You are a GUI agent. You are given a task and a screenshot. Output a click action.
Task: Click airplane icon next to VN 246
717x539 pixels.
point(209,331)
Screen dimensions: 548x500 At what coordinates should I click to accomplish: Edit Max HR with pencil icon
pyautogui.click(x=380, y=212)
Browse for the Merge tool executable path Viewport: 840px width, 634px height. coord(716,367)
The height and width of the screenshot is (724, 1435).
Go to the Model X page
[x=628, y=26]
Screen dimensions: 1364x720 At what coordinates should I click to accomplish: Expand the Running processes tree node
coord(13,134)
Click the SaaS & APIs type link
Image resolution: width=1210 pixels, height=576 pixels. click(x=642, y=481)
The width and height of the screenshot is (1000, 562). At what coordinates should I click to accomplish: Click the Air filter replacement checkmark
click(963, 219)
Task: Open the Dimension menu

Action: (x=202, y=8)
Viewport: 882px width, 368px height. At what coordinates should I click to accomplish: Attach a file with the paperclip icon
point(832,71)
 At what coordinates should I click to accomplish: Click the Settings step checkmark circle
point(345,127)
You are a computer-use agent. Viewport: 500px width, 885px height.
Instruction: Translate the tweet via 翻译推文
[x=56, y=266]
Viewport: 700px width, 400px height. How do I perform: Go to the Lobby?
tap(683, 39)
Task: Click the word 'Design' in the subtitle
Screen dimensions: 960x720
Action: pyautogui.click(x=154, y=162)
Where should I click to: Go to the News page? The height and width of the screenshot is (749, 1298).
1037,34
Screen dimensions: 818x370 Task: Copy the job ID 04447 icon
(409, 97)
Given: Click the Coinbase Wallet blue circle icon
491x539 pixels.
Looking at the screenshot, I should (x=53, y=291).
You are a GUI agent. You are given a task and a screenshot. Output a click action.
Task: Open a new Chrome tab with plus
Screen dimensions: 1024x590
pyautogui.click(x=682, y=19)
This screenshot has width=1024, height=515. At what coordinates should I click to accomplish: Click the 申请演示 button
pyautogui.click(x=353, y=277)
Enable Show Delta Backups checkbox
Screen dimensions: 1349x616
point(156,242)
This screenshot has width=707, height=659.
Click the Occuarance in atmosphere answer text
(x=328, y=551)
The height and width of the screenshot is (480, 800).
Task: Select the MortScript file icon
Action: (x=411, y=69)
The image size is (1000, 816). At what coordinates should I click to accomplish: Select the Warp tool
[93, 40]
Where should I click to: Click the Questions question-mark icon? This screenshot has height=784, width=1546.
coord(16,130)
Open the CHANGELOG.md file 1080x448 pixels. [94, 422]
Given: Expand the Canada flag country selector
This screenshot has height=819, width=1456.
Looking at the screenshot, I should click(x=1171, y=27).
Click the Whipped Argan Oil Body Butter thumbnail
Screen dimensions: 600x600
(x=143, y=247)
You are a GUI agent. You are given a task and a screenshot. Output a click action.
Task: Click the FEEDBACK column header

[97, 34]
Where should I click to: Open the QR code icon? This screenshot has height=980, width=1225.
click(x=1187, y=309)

◇ ◇ ◇ ◇ ◇

What is being asked
From the line that contains "Task: Click the FEEDBACK column header" down to the last line of the listing above, repeat each line exactly, and include nothing else.

Result
Task: Click the FEEDBACK column header

[97, 34]
Where should I click to: Open the QR code icon? This screenshot has height=980, width=1225.
click(x=1187, y=309)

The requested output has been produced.